Australian Soft Jobs Report
The soft jobs report has been a major concern for the Australian economy, leading to downward pressure on the AUD/USD pair. The weakness in the labor market has been attributed to several factors, including the ongoing impact of Russia-Ukraine, the high Australian dollar, and the recent tensions between the world’s superpowers, The U.S. and China.
In addition, the Reserve Bank of Australia has been facing challenges in implementing monetary policies to support economic growth due to the low-interest rates. The job decline has also impacted the unemployment rate, which has risen to 3.7%.
This rise is a significant increase from the previous month’s rate of 3.5% and has added to the concerns about the overall state of the Australian economy. However, investors should note that the rate is still relatively low compared to other major economies and is within the Reserve Bank of Australia’s target range of 4.5%.
The 200 Moving Average Analysis
The run of the 200 moving average has presented a challenge for buyers who attempted to enter the market following the soft jobs report. The moving average has acted as a significant resistance level, with sellers inclined toward it.
This movement has caused a reversal in the pair’s action, with buyers turning into sellers and pushing the price to a low of 0.6842 on the chart. In addition to the soft jobs report, a stronger-than-expected US PPI report has also impacted the AUD/USD pair.

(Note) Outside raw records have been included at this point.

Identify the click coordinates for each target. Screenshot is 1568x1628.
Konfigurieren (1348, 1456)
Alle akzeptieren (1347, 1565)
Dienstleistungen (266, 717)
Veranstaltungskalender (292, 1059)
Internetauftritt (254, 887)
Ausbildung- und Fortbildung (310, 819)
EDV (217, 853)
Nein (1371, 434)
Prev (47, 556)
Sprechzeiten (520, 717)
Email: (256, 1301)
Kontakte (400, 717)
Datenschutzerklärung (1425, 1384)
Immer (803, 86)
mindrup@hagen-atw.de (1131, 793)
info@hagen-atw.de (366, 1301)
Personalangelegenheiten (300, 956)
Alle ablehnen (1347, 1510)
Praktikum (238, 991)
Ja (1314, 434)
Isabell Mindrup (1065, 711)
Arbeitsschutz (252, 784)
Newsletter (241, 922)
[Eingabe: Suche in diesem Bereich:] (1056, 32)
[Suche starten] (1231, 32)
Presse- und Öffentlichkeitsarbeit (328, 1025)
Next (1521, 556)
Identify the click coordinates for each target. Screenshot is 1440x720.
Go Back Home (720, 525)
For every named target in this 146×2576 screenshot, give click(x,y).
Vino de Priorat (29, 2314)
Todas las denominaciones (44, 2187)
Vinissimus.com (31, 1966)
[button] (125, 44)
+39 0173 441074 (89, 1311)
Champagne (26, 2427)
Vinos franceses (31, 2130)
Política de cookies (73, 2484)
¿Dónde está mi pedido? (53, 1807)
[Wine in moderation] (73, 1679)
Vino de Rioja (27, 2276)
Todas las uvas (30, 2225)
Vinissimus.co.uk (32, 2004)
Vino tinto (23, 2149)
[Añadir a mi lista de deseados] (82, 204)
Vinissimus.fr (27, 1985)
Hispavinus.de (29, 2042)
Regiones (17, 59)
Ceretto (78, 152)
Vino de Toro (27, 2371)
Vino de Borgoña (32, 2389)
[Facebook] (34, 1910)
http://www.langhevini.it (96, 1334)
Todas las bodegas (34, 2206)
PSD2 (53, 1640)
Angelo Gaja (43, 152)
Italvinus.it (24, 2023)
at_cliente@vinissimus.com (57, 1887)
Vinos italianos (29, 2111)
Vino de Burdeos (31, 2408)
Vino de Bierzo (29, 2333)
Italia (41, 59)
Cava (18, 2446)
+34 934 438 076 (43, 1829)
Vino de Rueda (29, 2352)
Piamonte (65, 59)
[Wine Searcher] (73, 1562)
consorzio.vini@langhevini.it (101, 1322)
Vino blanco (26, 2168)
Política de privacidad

This report has suggested that more inflation will likely occur, which has given the pair another problem to contend with and handle. Although the price did retrace above the support level, the highs have declined, and sellers remain in charge of the market.
The 200 moving average has been critical for the AUD/USD pair and has significantly shaped the pair’s price action. Following the soft jobs report, buyers attempting to enter the market faced significant resistance at this level. The sellers could take advantage of this and push the price lower, resulting in reversing the pair’s action.
Philip Lowe On Inflation
RBA Governor, Philip Lowe, has emphasized the importance of containing inflation and ensuring it returns to the 2% target. However, inflation can be very corrosive and quick to cause damage to the economy, and if left unchecked, it could lead to significant problems in the coming months.
He believes the path to containing inflation is narrow, and everyone must play their part in achieving this goal. The RBA has indicated that they are prepared to do whatever it takes to support the economy and ensure that inflation remains under control. These measures include implementing monetary policies such as adjusting interest rates, which could affect the AUD/USD pair.